DISCO eDiscovery is an AI-first platform that has designed its review workflow around AI-assisted document categorization from the ground up, rather than adding AI onto a legacy review interface. Its analytics capabilities — timeline visualization, network graph analysis of email communications, issue-based clustering — are strong for investigative and complex commercial matters. DISCO is a newer platform with lower market share than Relativity or Everlaw, which means fewer experienced project managers in the eDiscovery services market have production experience with the platform.

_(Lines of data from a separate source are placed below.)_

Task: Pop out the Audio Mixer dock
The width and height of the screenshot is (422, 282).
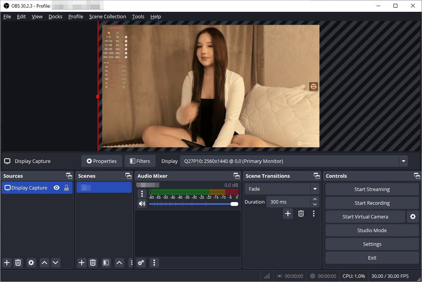Action: pos(236,176)
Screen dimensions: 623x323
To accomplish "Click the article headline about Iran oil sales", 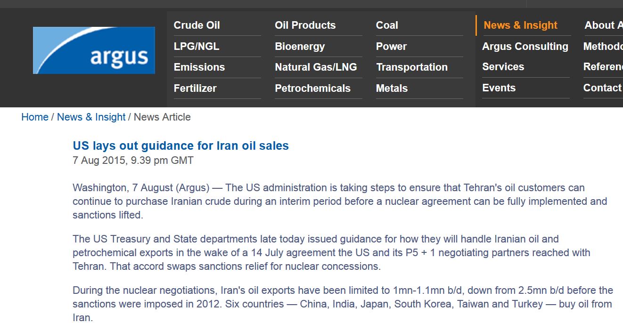I will (x=180, y=146).
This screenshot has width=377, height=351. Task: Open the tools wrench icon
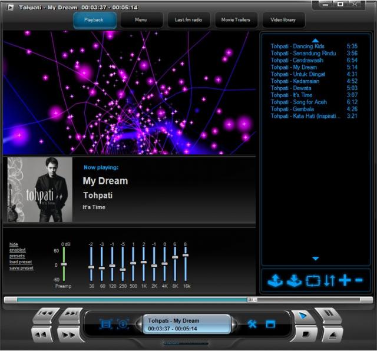click(x=252, y=324)
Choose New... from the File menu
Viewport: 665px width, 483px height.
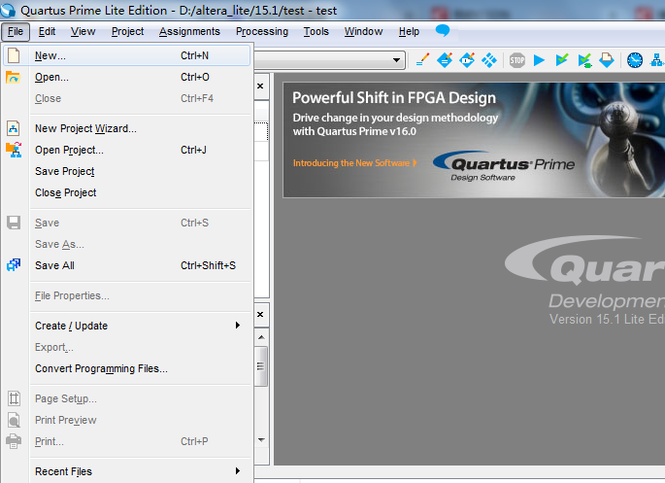coord(50,55)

Nuix is the platform of choice for forensic and government investigation matters. Its processing engine handles high-volume, multi-format data collections more efficiently than most competitors, including encrypted containers, database exports, and mobile device images. It is widely used by government agencies, law enforcement, and corporations conducting internal investigations. Its document review interface is less polished than Relativity or Everlaw for standard attorney review workflows.
How Lawyers Should Verify and Apply eDiscovery AI
-
Issue a litigation hold before collecting. The obligation to preserve arises at the point litigation is reasonably anticipated. Do not wait for a formal complaint or service of process. The hold notice must identify the scope of materials subject to preservation, instruct recipients to suspend deletion, and be sent to all reasonably identifiable custodians. Retain records of when holds were issued, to whom, and what acknowledgments were received.
-
Agree on an ESI protocol at the Rule 26(f) conference. Federal courts expect parties to address ESI during the mandatory meet-and-confer conference. Come prepared with a proposed ESI protocol that specifies: data sources in scope, custodians to be collected, format of production, de-duplication methodology, and — if AI-assisted review will be used — the proposed review methodology and recall target. A written, court-filed ESI protocol protects against later completeness challenges.
-
Require a proportionality analysis before committing to a review approach. For every matter, document the analysis: how many documents are in the collection, what is the case value and complexity, what review approach will be used, and what is the estimated cost? This analysis supports your FRCP Rule 26(b)(1) certification and provides a basis for opposing disproportionate discovery requests.
-
Use a validation sample before certifying production. Before signing a Rule 26(g) certification that the production is complete, have a senior attorney review a random sample of documents coded as not-responsive. If the sample reveals a materially higher elusion rate than expected, extend the review before certifying.
-
Maintain a privilege log concurrently with review. Do not defer privilege logging until after production. Log privileged documents as they are identified during review, capturing: document type, date, author, recipients, subject matter (without disclosing the privileged content), and basis for privilege. A privilege log produced weeks after production that appears to have been reconstructed from memory is a credibility problem in any discovery dispute.